ライヴァンが家出したきっかけはほんとうに些細な、誰もが持つだろう気まぐれな思いつきだった。

 

ちょうど4ヶ月前のことである。

その日は父親と喧嘩した翌日で、珍しく太陽の眩しい日だった。

 

窓を開けて、勢いよく枠に長い足を乗せる。

ライヴァンは朝ご飯も食べずにぶつくされて自室から飛び降りて出た。昨日の今日のことだから父親と会うのが気まずかったのだ。

(いってぇ…引っぱたかれたとこまだジクジクする…こんなことあったっけ?……ねぇわ…あーほっぺたの骨折れるかと思ったわってかアレ絶対マジギレじゃん…やば)

不機嫌そうな顔で赤くなったほっぺたを摩りつつ。

 

まぁ、今回は自分が悪いと思っている。

こっちは感情と詭弁で叫ぶのに対し、あっちは論理武装で淡々とこちらの言い分を斬り捨ててきたのだから。

 

しかもこっちを責め立てるでもなく言った言葉に対して返してきているだけに、苛立ちは募れどライヴァンは為す術もない。

いっそ清々しいまでの完敗っぷりだった。

 

だからこそ父親の意見を正しいとすんなり受け入れるのは、なんか癪に障ったのだ。

 

「でもなー」

 

今回ばかりは面と向かってまた反発する気には到底なれない。言葉を選ばなすぎて父親をマジギレさせてしまったのである。

 

ホワイトアウトした視界に、頬にジクジクと走った激痛。思わず悪態をついて見上げた途端、息が詰まった。

 

(ーあ、やっちまった)

表情の抜け落ちた顔でジッとこちらを見る父親は、悪鬼羅刹も裸足で逃げ出す鬼神の如く、あまりにも冷たい目をしていた。頭のてっぺんから足先までが氷柱になったよなうな気分だった。

 

死ぬほど後悔した。だが泣きじゃくることはなかった。なんせ反抗期。プライドだけは高いので。

 

ライヴァンは泣きそうな顔をグッと顰めた後、父親の顔をキツく睨んで出ていった。顔を見ないことで己のボロボロになった自尊心を守るために。

 

ドアを派手に閉めた途端に涙がこぼれ落ちてきた。堪らず走って部屋まで戻った。恐怖と後悔が八割、怒りが二割。

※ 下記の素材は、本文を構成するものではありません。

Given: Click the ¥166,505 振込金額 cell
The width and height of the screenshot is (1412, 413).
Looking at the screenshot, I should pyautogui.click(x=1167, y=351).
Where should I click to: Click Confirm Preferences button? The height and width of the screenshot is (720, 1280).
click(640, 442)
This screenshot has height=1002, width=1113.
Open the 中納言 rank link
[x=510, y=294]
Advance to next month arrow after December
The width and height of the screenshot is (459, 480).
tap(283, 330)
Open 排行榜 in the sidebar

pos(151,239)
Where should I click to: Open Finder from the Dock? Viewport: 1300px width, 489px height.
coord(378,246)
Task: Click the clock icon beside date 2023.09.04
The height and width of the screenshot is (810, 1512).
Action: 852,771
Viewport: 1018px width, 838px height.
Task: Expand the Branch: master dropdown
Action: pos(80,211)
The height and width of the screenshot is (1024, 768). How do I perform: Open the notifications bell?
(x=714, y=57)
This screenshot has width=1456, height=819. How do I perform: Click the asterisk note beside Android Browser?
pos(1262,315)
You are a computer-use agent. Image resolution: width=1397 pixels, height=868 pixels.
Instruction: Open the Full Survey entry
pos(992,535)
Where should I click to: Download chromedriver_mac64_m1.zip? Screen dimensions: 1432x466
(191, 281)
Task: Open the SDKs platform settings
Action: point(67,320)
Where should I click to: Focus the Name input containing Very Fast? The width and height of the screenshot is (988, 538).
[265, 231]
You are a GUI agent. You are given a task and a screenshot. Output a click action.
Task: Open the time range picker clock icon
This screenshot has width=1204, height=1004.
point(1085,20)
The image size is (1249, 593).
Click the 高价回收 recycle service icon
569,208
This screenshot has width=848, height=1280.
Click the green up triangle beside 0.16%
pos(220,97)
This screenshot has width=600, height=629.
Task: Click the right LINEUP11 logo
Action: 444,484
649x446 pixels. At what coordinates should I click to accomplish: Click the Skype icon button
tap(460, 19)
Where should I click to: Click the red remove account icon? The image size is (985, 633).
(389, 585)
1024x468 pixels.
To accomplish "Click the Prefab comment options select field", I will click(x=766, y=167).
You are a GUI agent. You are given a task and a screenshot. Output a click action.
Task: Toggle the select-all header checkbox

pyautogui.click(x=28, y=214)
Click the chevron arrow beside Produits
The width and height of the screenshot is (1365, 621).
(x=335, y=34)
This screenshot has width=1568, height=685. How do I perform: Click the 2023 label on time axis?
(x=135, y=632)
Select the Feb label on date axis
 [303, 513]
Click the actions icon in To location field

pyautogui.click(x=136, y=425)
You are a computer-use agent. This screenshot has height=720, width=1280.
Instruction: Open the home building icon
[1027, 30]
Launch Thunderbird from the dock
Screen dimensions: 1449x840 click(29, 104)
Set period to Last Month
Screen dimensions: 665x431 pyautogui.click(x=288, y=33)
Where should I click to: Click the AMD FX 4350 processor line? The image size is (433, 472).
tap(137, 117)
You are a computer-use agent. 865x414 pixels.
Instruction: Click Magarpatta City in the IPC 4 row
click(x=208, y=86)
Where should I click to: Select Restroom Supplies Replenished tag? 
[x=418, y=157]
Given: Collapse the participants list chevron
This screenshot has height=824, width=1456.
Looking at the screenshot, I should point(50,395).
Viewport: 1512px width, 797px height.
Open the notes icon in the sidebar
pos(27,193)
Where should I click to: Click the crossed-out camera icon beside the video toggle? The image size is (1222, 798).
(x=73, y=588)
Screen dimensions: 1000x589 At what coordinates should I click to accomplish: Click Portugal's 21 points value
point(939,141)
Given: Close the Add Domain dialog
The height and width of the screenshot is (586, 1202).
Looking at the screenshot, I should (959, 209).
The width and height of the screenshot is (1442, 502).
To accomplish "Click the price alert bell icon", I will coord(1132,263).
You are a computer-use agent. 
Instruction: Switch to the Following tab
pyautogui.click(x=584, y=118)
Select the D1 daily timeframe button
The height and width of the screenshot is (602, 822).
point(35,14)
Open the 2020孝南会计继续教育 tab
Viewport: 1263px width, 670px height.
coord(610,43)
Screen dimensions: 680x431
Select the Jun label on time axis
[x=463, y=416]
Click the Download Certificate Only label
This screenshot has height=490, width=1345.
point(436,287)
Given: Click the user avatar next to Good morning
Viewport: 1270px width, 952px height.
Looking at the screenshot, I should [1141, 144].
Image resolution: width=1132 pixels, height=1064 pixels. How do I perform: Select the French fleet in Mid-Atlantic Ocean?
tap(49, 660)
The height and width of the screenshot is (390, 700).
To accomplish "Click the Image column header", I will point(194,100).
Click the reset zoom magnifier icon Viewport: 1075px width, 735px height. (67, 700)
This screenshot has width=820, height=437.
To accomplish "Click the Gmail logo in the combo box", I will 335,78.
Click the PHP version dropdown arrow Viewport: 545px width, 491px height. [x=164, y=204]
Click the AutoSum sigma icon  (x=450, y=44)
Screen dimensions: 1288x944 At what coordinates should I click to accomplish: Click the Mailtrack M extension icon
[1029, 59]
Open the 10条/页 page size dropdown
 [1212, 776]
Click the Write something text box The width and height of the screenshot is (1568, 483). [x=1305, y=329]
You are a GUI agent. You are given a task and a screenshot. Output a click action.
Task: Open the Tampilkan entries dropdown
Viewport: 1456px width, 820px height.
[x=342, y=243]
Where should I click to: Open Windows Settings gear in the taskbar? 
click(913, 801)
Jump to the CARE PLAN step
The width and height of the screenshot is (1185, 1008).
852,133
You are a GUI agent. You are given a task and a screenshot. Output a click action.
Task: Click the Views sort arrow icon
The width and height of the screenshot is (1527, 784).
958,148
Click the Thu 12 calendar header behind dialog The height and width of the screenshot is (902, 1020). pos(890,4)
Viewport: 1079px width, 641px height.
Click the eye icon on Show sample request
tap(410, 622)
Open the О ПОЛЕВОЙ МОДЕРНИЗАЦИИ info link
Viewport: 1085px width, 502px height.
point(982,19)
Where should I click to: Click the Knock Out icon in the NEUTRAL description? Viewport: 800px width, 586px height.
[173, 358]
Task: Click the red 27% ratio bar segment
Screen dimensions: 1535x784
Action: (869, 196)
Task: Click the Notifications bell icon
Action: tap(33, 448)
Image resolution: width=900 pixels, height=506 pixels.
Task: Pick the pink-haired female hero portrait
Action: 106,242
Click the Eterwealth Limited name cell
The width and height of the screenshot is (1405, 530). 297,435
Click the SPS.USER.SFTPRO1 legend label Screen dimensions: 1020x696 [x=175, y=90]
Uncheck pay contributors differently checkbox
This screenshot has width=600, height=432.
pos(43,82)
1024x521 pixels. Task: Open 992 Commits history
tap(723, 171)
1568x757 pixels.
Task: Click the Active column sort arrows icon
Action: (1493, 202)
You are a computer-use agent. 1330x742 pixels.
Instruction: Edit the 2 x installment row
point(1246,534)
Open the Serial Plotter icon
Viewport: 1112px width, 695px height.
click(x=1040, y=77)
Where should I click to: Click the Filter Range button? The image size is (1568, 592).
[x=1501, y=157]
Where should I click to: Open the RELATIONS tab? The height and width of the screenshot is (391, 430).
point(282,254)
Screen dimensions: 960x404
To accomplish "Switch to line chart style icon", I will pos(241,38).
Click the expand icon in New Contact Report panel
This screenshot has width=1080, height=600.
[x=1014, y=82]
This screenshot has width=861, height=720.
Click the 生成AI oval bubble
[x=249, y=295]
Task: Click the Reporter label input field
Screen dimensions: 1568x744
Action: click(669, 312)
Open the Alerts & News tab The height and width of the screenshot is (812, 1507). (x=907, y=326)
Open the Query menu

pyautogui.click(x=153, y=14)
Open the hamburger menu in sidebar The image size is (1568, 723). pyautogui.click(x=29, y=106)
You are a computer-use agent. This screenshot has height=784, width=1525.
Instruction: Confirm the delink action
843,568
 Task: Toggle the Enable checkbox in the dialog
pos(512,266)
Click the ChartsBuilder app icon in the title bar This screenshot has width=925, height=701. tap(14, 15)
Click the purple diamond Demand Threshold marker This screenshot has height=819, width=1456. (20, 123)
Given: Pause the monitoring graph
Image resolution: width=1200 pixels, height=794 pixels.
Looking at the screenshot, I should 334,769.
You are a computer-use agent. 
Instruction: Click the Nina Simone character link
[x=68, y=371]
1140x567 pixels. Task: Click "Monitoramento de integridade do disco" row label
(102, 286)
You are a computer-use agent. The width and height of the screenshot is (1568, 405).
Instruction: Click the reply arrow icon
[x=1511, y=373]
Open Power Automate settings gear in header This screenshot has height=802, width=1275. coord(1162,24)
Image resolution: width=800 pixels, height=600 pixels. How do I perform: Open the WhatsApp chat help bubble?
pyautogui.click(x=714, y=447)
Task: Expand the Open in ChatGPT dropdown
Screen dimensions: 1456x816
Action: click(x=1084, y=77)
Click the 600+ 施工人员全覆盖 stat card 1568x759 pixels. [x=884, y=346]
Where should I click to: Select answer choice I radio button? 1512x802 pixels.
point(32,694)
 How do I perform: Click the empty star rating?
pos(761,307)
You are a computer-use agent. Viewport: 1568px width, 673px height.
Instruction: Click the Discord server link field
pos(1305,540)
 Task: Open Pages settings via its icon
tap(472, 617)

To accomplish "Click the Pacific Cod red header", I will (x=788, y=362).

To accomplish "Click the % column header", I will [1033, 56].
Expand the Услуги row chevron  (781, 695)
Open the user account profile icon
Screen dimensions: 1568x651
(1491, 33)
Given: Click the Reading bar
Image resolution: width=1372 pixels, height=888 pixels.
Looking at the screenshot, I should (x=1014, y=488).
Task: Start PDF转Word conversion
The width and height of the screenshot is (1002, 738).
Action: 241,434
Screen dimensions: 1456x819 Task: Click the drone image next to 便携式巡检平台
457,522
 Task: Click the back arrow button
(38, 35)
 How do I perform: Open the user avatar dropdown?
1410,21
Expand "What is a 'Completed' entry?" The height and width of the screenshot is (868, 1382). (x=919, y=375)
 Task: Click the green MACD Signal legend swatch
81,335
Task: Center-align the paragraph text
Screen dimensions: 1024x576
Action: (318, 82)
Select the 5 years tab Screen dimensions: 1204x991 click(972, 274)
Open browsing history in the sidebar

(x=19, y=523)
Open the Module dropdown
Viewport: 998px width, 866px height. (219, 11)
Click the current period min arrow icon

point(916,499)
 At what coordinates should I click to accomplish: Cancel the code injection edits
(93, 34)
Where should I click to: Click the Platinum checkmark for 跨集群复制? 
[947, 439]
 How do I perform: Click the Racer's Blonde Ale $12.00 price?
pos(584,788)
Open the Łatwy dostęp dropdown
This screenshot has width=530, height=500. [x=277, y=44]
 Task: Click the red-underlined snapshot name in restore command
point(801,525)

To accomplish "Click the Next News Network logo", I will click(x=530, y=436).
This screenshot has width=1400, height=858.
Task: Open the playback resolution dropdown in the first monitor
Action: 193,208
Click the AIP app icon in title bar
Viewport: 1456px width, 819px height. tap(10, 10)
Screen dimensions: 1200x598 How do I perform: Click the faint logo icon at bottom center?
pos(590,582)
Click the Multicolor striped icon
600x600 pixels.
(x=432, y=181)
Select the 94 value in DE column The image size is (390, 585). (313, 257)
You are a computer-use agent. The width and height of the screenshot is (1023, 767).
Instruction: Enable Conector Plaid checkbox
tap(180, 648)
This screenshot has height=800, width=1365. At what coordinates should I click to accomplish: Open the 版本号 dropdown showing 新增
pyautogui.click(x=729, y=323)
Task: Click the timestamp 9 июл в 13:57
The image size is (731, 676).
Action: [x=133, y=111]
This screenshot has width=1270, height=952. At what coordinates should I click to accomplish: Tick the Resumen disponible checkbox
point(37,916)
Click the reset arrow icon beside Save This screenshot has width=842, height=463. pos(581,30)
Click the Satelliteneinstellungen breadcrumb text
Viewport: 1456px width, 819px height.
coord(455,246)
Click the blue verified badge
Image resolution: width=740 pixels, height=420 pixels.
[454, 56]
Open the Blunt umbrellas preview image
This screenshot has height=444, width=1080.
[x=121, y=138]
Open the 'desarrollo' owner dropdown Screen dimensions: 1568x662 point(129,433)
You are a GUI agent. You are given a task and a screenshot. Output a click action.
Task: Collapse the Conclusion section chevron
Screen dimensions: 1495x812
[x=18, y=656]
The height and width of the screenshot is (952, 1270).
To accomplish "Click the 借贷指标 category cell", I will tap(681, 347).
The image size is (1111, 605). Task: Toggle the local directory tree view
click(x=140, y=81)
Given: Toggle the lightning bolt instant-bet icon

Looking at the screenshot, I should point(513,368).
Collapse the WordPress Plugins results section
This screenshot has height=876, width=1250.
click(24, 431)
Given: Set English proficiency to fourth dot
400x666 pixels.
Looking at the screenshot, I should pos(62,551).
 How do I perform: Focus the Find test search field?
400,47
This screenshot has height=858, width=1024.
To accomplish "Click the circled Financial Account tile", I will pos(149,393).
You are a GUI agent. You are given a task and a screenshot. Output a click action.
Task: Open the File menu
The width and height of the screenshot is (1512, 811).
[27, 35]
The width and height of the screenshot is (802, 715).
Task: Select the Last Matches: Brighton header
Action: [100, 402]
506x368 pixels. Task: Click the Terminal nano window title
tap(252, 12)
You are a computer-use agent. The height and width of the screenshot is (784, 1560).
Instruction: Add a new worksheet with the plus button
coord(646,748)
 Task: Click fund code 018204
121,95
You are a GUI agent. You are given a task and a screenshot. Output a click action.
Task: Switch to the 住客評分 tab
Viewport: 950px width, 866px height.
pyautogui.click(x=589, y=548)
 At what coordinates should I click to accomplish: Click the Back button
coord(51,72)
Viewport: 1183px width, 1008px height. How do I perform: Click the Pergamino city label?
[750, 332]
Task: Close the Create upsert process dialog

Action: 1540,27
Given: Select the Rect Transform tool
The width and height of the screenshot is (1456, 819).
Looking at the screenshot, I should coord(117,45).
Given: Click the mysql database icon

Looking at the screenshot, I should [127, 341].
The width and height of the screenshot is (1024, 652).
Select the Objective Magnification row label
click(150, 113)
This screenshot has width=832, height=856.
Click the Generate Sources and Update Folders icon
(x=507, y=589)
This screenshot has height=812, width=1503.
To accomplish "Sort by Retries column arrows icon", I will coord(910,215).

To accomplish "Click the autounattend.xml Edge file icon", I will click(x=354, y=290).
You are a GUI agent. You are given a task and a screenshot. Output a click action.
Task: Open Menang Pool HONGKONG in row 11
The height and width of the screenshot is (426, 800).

アレ、絶対覇王色の使い手だわと本気で思った。それか魔王とか邪神とかそういう類の、なんかやべー人智を超えた存在か何かだ。きっとそうに違いない。あんな怖い顔したのが人間でたまるかってんだ。チクショウ。ライヴァンは枕を抱きしめてベショベショ泣いた。

 

回想終了

 

「っあー、どうしよ、どうしよ」

 

忙しなく手を動かして、酔っ払いみたいな足取りは導かれるように砂浜へ向かう。

行き着いた砂浜は広く、全てを受け入れるように透き通る白をしていた。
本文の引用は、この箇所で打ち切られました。